When the rain came down like something out of the Bible, it forced Victor Espinoza’s hand. Had he not considered going to the lead before the rain. Mother Nature informed him otherwise.
When the gate broke, Espinoza hustled American Pharoah like it was a quarter-horse race from Post 1. He easily cleared his stablemate Dortmund, but it was evident that Nakatani and Mr. Z wanted the lead too.
“I pushed him to go to the front,” Espinoza said during the NBC broadcast. “The minute it rained, I changed my mind. I got wet and I don’t want to behind horses.”
American Pharoah and Espinoza didn’t have a fleck of mud on them while other horses toward the back were filthy and miserable. Turns out that Post 1 proved favorable after all.

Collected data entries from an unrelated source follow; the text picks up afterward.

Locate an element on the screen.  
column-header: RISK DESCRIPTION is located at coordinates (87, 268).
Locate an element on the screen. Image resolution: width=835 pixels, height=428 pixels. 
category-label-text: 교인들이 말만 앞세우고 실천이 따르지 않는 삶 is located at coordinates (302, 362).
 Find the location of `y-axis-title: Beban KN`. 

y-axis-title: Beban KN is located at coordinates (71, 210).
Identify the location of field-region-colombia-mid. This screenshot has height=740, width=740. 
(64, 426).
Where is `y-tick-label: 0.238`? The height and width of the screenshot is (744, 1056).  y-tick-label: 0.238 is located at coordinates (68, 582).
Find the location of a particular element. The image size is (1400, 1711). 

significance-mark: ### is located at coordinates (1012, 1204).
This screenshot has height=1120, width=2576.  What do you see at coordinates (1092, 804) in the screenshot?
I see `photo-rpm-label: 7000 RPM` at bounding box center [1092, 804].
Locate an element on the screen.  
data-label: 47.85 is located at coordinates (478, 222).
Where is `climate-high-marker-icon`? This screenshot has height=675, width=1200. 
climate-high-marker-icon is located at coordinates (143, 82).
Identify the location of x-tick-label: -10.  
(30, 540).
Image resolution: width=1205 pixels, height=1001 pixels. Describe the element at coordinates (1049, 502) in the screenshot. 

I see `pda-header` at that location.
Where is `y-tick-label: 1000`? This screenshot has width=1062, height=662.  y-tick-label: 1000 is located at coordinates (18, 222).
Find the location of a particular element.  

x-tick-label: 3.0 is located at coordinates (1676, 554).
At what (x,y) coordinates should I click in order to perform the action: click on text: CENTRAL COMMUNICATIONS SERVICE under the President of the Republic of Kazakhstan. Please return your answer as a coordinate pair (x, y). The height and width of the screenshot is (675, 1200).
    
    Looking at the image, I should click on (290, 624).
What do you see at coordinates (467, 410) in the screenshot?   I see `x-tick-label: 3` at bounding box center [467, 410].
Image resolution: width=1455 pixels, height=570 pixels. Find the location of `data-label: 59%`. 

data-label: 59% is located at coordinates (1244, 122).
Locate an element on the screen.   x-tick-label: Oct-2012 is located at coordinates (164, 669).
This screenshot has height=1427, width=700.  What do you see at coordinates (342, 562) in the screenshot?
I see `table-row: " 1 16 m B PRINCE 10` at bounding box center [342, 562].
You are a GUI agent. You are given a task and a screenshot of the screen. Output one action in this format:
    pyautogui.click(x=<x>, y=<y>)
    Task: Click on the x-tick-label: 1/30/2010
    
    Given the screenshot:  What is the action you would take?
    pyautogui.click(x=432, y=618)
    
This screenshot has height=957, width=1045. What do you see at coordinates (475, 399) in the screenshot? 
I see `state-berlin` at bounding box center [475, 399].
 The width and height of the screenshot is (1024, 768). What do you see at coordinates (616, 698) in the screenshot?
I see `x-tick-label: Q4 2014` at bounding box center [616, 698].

The first quarter mile was quick—22 and change—but Espinoza wisely slowed it down through two tepid internal fractions.
“Down the backstretch, it looked like the cavalry was coming, Mr. Z, even Dortmund and Divining Rod,” said Jerry Bailey after the race. “Victor gave American Pharoah a breather, letting him rest. He starts to let him out and when Victor says 'Go, big boy,' he starts to open up.”
All the way to Belmont Park, where Espinoza becomes the first jockey to have a third shot at winning the Triple Crown. His first came in 2002 with War Emblem and his most recent came a year ago with California Chrome.
“Seems like the third time is the lucky charm,” he said on the broadcast.